4.2 动员干/祖细胞迁移至缺血区 趋化因子SDF-1 通过与C-X-C 趋化因 子受体4（C-X-C chemokine receptor type 4，CXCR4）和CXCR7 结合，激活下游信号级联反应，调节心肌血管再生过程中CSC 的动员、募集和功能［36］。ZUO等［37］通过体外实验证明，用c-kit＋配体干细胞因子（c-kit＋ligand stem cell factor，SCF）刺激能提高CSC 迁移能力，使用小干扰RNA（small interfering RNA，siRNA）抑制CSC 中CXCR4 的表达后，SCF 的作用被抑制，并发现该作用是SCF 通过诱导CXCR4-serine399 磷酸化进行调节，而G 蛋白偶联受体激酶6（transmembrane-spanning G protein-coupled receptor kinase 6，GRK6）在这个环节中起着关键的信号传导作用。基于体外研究的结果，在MI 模型中，作者用体内示踪方法研究siGRK6-CSC（siRNA 抑制CSC 中GRK6 的表达）和CSC 移植后的易位和归巢情况，结果显示，部分CSC可以易位和归巢到心肌损伤部位，而siGRK6-CSC 却没有观察到类似现象。此外，有研究报道CXCR4 过表达可增强MSCs 表达VEGF、细胞周期蛋白A2 和转化生长因子β2，而缩短MSCs 细胞周期，增加其内源性再生能力。在MI 大鼠体内，CXCR4 过表达能在更大程度上动员MSCs 迁移到心肌缺血区域，并通过旁分泌信号传导机制促进缺血区的血管生成［38］。

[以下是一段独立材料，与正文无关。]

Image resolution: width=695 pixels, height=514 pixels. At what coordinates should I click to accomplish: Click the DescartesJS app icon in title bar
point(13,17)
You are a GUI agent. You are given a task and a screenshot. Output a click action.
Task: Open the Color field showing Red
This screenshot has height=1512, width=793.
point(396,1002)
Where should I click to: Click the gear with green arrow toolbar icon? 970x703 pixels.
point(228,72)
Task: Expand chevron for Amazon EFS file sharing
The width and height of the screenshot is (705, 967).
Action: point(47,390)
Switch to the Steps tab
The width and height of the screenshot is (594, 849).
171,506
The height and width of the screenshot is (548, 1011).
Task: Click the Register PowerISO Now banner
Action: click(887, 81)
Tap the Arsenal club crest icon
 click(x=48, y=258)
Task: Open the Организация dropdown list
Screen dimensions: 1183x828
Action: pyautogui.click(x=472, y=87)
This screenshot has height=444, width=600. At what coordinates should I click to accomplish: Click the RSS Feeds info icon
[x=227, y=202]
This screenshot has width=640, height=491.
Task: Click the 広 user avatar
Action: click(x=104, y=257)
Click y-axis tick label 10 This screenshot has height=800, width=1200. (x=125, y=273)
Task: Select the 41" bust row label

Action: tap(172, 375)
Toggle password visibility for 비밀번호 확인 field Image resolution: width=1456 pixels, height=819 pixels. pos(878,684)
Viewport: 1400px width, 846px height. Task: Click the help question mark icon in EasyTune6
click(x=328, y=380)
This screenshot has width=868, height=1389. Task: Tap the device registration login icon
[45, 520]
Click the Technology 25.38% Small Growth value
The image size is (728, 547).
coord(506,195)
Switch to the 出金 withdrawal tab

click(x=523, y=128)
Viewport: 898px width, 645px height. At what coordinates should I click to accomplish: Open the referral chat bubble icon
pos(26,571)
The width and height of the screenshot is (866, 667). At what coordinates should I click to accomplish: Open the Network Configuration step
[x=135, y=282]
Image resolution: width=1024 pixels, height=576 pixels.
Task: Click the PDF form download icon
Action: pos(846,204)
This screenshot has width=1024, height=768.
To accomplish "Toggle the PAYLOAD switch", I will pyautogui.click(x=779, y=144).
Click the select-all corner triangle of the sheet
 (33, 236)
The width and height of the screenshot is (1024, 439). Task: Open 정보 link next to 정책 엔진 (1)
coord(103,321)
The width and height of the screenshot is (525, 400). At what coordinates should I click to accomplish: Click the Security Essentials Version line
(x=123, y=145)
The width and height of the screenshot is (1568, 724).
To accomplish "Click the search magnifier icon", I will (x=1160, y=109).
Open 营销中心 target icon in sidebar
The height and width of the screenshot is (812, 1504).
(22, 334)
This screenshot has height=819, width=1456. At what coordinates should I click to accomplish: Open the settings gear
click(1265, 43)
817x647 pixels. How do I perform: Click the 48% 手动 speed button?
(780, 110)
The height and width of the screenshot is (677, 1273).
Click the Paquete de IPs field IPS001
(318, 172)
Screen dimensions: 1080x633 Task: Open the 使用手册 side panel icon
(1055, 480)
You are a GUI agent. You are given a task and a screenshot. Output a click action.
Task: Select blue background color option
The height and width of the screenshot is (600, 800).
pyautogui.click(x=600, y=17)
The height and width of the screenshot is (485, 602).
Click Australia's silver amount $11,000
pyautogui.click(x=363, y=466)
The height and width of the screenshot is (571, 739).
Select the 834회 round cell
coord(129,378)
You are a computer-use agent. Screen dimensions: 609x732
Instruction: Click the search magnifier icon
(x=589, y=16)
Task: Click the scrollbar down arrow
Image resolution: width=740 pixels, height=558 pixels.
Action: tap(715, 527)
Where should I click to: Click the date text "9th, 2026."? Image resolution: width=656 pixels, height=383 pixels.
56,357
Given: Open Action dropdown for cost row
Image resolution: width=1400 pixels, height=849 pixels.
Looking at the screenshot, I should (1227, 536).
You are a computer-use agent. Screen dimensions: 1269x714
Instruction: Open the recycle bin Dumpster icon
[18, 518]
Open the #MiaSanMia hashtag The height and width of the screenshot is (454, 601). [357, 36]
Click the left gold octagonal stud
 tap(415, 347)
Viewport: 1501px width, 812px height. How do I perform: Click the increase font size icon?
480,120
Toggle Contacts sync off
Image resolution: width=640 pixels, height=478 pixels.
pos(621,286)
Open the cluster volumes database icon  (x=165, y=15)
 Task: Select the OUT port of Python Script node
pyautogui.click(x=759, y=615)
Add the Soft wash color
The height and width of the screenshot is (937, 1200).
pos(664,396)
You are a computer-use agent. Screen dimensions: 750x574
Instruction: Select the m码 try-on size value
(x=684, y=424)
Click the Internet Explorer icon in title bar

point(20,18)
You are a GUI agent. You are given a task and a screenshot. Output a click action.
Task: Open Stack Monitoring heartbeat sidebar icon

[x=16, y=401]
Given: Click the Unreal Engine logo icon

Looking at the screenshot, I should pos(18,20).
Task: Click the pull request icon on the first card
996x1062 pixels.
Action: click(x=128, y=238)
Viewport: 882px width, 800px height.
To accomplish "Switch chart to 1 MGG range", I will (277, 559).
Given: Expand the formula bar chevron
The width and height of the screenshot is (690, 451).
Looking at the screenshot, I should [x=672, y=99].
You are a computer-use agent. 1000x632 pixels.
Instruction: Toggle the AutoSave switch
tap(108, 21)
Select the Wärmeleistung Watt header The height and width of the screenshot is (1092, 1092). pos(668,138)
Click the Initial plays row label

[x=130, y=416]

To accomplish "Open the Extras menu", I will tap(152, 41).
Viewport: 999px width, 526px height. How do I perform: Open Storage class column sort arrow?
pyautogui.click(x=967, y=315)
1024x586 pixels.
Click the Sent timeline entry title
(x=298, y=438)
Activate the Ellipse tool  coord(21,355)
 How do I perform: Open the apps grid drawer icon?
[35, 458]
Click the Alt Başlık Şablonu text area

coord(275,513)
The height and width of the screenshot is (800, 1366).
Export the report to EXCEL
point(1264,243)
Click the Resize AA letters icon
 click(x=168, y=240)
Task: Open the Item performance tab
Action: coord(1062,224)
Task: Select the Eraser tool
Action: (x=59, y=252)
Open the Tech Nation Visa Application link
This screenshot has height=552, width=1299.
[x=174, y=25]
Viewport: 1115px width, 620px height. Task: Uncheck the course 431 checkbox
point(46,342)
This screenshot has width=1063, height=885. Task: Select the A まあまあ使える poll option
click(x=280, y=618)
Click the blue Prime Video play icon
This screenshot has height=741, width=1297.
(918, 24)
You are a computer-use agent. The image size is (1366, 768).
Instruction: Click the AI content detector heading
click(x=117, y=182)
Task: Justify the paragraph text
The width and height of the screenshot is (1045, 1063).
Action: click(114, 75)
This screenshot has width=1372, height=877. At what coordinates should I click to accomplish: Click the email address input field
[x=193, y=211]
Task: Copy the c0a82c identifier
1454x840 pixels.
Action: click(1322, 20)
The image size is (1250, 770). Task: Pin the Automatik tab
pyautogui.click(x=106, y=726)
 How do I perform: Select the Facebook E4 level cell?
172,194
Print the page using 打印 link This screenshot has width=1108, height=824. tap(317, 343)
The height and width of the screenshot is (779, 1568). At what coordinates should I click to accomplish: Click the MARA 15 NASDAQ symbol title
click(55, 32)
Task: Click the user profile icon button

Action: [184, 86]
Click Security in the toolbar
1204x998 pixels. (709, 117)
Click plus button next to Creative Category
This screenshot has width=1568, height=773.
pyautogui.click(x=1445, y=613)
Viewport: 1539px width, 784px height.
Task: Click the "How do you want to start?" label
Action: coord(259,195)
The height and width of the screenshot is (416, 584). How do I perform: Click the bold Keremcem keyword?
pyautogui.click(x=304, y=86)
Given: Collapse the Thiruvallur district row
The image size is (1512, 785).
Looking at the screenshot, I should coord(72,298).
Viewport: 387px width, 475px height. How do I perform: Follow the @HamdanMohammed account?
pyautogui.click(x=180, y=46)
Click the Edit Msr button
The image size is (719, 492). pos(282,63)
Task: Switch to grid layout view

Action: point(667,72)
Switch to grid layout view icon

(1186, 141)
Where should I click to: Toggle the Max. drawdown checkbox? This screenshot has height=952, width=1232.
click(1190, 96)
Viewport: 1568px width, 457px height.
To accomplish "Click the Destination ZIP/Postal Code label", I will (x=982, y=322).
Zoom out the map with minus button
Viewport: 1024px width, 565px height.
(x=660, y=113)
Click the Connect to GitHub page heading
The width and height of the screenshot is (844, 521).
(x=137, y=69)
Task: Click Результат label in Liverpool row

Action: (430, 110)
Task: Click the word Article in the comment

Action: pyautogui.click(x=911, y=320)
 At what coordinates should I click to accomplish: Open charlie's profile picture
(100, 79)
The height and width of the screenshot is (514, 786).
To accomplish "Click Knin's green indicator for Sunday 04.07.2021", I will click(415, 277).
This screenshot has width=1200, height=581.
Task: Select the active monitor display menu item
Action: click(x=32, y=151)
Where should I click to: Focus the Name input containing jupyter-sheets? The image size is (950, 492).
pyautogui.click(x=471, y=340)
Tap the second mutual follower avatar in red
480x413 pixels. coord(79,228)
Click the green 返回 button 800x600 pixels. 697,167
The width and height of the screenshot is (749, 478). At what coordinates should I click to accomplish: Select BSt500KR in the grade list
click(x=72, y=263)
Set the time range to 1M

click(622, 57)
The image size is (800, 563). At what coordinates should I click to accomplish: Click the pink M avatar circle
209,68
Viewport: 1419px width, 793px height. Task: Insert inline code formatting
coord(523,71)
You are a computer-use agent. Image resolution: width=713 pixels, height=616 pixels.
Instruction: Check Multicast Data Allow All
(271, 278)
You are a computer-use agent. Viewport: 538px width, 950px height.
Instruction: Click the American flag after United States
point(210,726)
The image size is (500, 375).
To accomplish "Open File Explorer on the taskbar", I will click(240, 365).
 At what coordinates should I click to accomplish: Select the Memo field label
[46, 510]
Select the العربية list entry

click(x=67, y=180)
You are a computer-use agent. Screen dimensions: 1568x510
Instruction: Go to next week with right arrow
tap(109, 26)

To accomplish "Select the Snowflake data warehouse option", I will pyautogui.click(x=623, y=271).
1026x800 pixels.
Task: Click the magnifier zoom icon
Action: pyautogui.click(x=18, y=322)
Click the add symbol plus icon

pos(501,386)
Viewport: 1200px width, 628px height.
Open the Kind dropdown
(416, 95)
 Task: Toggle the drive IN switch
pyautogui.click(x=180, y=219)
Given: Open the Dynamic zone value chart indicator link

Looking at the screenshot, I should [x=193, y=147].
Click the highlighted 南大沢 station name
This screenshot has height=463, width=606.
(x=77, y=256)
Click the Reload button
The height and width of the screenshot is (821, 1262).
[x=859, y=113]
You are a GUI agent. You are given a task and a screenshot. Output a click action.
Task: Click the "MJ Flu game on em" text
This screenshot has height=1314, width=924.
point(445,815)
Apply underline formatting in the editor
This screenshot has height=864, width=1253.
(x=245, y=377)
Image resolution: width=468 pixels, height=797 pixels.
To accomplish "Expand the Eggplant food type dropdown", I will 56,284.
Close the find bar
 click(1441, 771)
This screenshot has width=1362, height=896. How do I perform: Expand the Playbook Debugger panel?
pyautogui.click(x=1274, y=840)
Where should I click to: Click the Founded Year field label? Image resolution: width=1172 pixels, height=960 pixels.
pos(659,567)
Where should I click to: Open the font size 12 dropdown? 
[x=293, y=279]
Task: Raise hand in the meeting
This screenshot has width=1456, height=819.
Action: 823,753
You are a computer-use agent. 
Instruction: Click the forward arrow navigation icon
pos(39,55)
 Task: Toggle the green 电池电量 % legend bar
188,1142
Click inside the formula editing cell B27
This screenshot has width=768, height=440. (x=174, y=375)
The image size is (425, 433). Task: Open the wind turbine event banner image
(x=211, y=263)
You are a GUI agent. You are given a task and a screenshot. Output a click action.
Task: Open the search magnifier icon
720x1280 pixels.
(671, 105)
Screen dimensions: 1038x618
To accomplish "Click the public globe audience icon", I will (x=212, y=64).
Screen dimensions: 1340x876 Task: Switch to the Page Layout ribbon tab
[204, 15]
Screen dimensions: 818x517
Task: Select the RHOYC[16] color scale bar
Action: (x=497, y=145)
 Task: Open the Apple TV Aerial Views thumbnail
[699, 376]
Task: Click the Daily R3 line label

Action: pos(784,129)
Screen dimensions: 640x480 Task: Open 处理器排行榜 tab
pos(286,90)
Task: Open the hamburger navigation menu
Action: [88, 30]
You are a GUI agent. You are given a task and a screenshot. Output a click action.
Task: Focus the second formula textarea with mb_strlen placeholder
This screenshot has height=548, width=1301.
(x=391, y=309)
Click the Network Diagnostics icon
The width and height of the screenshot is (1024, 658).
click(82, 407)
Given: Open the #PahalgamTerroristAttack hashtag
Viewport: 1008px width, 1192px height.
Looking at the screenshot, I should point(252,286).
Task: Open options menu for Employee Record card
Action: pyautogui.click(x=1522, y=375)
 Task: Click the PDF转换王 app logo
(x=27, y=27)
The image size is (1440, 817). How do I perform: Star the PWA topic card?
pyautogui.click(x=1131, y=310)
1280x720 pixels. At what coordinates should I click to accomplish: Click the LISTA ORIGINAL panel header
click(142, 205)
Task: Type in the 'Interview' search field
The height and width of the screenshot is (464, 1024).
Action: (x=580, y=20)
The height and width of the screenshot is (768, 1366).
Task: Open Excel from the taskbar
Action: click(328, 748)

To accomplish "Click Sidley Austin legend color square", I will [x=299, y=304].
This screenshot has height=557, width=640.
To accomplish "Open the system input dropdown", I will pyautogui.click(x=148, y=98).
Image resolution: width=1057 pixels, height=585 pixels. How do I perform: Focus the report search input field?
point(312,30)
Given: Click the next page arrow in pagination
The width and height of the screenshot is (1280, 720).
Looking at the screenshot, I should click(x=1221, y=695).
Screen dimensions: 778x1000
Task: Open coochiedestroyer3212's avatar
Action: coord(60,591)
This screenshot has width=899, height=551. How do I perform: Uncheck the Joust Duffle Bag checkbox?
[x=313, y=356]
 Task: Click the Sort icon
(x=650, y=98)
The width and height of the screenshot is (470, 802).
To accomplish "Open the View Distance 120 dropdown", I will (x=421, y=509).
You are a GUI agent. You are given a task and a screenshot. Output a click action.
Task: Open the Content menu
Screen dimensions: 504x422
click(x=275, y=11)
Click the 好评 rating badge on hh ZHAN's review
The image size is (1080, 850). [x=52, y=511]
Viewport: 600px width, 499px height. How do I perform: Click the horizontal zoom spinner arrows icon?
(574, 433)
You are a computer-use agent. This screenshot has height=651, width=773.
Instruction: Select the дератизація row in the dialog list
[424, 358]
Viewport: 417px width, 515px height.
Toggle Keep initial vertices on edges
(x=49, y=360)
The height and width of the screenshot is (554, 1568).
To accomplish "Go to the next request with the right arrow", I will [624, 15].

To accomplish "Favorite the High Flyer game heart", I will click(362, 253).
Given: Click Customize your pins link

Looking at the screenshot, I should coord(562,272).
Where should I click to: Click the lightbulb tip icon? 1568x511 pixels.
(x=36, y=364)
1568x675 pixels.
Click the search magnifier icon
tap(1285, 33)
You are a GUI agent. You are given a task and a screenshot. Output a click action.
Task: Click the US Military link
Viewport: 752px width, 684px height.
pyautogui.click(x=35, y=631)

整合素连接激酶（integrin-linked kinase，ILK）是一种在心脏高表达的丝氨酸∕苏氨酸激酶，可通过其下游Akt 信号促进细胞增殖、分化、迁移和粘附，是血管生成的重要调节因子。有研究用腺病毒介导ILK 基因转染CPCs（ILKCPCs），结果显示，过表达ILK 能增加体外CPCs 的增殖和迁移，增加CPCs 移植到MI 大鼠体内后的存活率，促进心肌微血管再生［39］。另有学者将ILK-MSCs 注射到MI 大鼠心肌梗塞边界区，观察到ILK-MSCs 移植后的存活率明显提高，研究证明ILK 可通过Akt 和mTOR 信号通路增加VEGF 的表达，促进梗死区新生血管生成［40］。

4.3 促进干/祖细胞向内皮细胞分化 机体缺血性损伤会启动多种促进受损组织血管再生的机制，理论上这种促使血管生成的环境应该诱导血管祖细胞向ECs 分化，但实际上很少有血管祖细胞被招募进入血管系统并分化显示出ECs 表型。在MI 后血管再生治疗中，为提高血管祖细胞的内皮分化效率，获得足够数量的功能性ECs，以提高MI 后心肌血管再生治疗的疗效，XU 等［41］最近报道，E2F 转录因子1（E2F transcription factor1，E2F1）通过促进糖酵解途径中的丙酮酸脱氢酶激酶（pyruvate dehydrogenase kinase，PDK）的表达，抑制骨髓祖细胞（bone marrow progenitor cells，BMPC）从无氧糖酵解到线粒体氧化磷酸化代谢的转变，进而抑制BMPC 的活化，抑制BMPC 向ECs 分化。他们研究发现，在E2F1 缺陷型小鼠体内，PDK 的表达明显下降，将从E2F1 缺陷型小鼠体内分离出的BMPC（BMPCE2F1-∕-）注射到MI 小鼠体内，观察到E2F1 缺失可促进缺血心肌组织中的BMPCE2F1-∕-向ECs 分化，促使血管生成增加；为明确PDK 在BMPC 向ECs 分化过程中的作用，他们进行体外实验研究，结果证明BMPC 中PDK 的过表达抑制了BMPC 的氧化代谢，降低内皮分化能力。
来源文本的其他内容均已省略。